Use an original description of the data (often called a data dictionary) to correctly assign and label any factor variables. This can be done in a single pipe.
library(dplyr)
melanoma %>%
mutate(
status.factor = factor(status, levels = c(1, 2, 3),
labels = c("Died from melanoma", "Alive", "Died from other causes")) %>%
ff_label("Status"),
sex.factor = factor(sex, levels = c(1, 0),
labels = c("Male", "Female")) %>%
ff_label("Sex"),
ulcer.factor = factor(ulcer, levels = c(1, 0),
labels = c("Present", "Absent")) %>%
ff_label("Ulcer")
) -> melanoma
ff_glimpse(melanoma)
#> $Continuous
#> label var_type n missing_n missing_percent mean sd min
#> time time <dbl> 205 0 0.0 2152.8 1122.1 10.0
#> status status <dbl> 205 0 0.0 1.8 0.6 1.0
#> sex sex <dbl> 205 0 0.0 0.4 0.5 0.0
#> age age <dbl> 205 0 0.0 52.5 16.7 4.0
#> year year <dbl> 205 0 0.0 1969.9 2.6 1962.0
#> thickness thickness <dbl> 205 0 0.0 2.9 3.0 0.1
#> ulcer ulcer <dbl> 205 0 0.0 0.4 0.5 0.0
#> quartile_25 median quartile_75 max
#> time 1525.0 2005.0 3042.0 5565.0
#> status 1.0 2.0 2.0 3.0
#> sex 0.0 0.0 1.0 1.0
#> age 42.0 54.0 65.0 95.0
#> year 1968.0 1970.0 1972.0 1977.0
#> thickness 1.0 1.9 3.6 17.4
#> ulcer 0.0 0.0 1.0 1.0
#>
#> $Categorical
#> label var_type n missing_n missing_percent levels_n
#> status.factor Status <fct> 205 0 0.0 3
#> sex.factor Sex <fct> 205 0 0.0 2
#> ulcer.factor Ulcer <fct> 205 0 0.0 2
#> levels
#> status.factor "Died from melanoma", "Alive", "Died from other causes", "(Missing)"

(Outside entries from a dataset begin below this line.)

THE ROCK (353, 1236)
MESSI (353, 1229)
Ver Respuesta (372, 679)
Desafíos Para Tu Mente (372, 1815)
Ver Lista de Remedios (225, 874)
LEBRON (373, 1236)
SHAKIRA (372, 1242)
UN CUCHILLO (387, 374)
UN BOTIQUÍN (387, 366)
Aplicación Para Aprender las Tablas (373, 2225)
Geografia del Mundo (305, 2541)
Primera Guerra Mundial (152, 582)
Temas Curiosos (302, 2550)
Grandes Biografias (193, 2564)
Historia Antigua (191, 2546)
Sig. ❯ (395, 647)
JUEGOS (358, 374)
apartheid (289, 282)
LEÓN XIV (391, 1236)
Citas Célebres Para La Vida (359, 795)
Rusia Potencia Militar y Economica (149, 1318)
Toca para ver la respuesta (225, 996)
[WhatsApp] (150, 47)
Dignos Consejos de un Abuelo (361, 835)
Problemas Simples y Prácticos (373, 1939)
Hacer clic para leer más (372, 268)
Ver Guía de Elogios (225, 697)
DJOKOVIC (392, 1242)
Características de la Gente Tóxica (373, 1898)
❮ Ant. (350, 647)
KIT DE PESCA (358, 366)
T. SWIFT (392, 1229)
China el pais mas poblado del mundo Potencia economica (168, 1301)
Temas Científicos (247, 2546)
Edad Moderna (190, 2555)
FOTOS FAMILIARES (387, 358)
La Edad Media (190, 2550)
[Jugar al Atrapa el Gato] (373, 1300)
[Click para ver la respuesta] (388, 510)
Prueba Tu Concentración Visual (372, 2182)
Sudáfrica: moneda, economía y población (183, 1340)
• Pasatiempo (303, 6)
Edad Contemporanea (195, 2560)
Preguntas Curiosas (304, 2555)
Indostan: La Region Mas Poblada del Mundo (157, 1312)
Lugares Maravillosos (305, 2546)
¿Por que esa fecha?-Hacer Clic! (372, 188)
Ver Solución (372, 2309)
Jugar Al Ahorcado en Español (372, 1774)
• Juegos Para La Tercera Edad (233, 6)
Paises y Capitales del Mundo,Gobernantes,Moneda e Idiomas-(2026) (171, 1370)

#> sex.factor "Male", "Female", "(Missing)"
#> ulcer.factor "Present", "Absent", "(Missing)"
#> levels_count levels_percent
#> status.factor 57, 134, 14 27.8, 65.4, 6.8
#> sex.factor 79, 126 39, 61
#> ulcer.factor 90, 115 44, 56
Everything looks good and you are ready to start analysis.